The Lendlord founders reasoned that if you wanted to automate the process of searching for the best finance for the landlord, there were a number of issues to overcome. Issue one, they would need to build the tech to profile each landlord in a bespoke manner.
Shahar said: “The most difficult problem was this, there was a need to collect all the data about the landlord so the personal information about the income and expenses, employment startups, all the things that debt lenders look at. And then on the other side we can collect all the property information. So if he owns a portfolio and he has some properties under a current limited company and some in private ownership.”
Issue two, just having data in a structured manner was not enough, so the founders had a brilliant idea to supercharge the service.
“We can take this data and do all the tests that the lenders do using the software we designed. So basically, we can stress this, the portfolio, we can take a look on the loan to value, the aggregated balance per lender, all the things we can do automatically with an algorithm that analyses the portfolio. And then we can match to the products that are now available; because lenders release new products on new rates every week.”
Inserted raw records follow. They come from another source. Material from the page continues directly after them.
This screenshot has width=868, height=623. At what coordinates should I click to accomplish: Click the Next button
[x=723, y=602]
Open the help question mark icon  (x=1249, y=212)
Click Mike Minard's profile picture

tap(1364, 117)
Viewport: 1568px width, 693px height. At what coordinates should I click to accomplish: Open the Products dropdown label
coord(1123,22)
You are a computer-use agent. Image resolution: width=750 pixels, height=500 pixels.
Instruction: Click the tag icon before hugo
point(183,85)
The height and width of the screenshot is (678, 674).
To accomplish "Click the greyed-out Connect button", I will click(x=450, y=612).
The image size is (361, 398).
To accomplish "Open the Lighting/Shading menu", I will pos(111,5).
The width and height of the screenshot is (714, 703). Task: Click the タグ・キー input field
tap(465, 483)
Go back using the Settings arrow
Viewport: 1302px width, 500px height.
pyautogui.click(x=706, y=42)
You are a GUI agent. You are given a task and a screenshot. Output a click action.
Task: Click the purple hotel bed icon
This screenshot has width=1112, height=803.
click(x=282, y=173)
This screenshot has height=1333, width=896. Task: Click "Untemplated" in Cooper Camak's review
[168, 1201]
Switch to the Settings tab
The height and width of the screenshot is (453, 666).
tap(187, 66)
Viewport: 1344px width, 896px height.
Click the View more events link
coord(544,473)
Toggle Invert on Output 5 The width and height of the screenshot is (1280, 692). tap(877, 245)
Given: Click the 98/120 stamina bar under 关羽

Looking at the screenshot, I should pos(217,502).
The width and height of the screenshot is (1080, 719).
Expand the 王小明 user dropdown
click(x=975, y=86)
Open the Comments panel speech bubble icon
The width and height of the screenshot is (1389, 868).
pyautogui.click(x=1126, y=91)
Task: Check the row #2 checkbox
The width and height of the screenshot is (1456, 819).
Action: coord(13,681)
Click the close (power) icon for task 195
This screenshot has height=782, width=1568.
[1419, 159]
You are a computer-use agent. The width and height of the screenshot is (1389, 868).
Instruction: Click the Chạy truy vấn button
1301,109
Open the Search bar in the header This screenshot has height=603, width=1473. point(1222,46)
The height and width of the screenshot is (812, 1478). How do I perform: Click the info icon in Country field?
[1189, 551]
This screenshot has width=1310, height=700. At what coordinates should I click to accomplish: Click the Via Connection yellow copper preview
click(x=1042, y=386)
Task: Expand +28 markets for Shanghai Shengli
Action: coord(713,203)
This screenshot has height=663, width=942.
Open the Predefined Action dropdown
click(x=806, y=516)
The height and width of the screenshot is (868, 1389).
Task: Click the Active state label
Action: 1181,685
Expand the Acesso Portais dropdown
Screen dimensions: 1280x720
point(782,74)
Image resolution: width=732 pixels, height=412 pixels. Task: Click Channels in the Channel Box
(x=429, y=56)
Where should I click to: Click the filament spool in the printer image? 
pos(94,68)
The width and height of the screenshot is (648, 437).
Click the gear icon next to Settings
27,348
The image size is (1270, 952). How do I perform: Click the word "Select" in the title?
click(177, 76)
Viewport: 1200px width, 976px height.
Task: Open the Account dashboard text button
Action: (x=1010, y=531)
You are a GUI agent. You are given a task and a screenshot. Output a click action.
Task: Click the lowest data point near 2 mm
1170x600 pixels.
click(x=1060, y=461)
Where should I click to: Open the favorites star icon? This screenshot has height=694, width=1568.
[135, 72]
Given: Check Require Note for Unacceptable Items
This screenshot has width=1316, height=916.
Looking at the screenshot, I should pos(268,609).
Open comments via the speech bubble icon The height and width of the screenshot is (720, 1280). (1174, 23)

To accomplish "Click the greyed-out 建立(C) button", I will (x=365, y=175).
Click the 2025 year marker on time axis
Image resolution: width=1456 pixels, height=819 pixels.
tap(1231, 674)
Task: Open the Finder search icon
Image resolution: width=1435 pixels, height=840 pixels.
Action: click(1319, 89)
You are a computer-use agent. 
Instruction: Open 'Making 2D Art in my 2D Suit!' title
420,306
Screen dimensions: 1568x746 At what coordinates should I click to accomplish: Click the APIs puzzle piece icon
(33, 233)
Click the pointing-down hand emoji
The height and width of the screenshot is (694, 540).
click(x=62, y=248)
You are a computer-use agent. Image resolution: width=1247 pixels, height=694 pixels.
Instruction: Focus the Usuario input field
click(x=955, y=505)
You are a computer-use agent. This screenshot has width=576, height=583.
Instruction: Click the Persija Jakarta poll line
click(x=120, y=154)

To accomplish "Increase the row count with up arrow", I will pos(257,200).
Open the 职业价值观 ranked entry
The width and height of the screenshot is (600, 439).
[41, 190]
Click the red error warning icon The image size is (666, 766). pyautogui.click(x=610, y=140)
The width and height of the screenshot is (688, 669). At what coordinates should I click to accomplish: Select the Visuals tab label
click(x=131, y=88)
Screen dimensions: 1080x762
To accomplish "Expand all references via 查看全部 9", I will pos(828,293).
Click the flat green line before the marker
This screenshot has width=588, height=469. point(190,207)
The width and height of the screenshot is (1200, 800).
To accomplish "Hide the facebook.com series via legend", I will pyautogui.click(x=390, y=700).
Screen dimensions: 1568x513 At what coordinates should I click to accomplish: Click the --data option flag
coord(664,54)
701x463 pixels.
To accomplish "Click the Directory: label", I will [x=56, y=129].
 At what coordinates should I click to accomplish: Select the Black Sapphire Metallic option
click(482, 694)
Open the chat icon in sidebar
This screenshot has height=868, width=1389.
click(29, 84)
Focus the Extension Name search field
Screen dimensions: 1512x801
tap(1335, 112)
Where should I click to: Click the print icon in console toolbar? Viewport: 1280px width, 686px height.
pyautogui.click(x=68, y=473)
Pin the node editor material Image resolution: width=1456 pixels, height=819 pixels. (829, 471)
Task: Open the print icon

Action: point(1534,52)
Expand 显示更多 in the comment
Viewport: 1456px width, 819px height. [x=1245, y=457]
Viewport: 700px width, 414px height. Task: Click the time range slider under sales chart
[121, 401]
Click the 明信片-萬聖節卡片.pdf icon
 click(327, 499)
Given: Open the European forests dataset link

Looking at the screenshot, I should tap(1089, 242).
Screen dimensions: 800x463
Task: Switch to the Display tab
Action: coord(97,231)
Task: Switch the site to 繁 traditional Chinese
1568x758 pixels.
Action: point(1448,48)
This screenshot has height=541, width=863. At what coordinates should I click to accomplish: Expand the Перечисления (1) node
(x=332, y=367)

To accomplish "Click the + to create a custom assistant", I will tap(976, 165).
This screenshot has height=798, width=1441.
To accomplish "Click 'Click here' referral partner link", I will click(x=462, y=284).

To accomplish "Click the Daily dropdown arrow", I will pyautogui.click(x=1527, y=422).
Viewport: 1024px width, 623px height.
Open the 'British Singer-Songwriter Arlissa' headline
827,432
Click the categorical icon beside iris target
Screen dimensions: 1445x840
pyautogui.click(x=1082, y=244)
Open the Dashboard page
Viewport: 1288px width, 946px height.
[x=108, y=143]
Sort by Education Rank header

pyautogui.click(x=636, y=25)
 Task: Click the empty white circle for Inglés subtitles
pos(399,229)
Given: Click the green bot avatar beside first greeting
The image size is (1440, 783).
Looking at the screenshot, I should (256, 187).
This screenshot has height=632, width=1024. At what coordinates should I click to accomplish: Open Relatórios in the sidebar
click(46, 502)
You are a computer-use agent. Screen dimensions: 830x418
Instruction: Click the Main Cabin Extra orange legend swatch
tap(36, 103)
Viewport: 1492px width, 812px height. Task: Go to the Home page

Shahar continued: “Because we have collected the data on his portfolio, we also know any penalties that he’s supposed to pay. So we can also calculate if it’s worth swapping finance around, you know, breaking the current deal. I think that the mortgage piece, was the original vision of the company. But then we realised okay, but we have a product that answers, all the other needs of the landlord. So, when the initial users started to onboard to the platform.
“They liked the idea that they can store all of the property details in a secure way in the cloud, which they can access it from anywhere. It became the dashboard of their portfolio in real time. And of course it was free.”
As I spoke with Aviram Shahar, I put on my proptech analyst hat and looked at the app and it is a great piece of kit. By my judgement, good fintech and proptech creates efficiencies, saves time and should be a source of truth. Lendlord does all of this.
It knits together transactions to each unique property in a portfolio and its dashboard helps manage cash flow as banking transactions update in real time.
Importantly, it gives landlords an ongoing profit and loss spectrum across the whole business. And, of course, it will digitally and gently prompt users on all things finance wise, like alerts as to when mortgages are ending, the best options on the market, who is the lender of choice, the rates, and even how much you can borrow.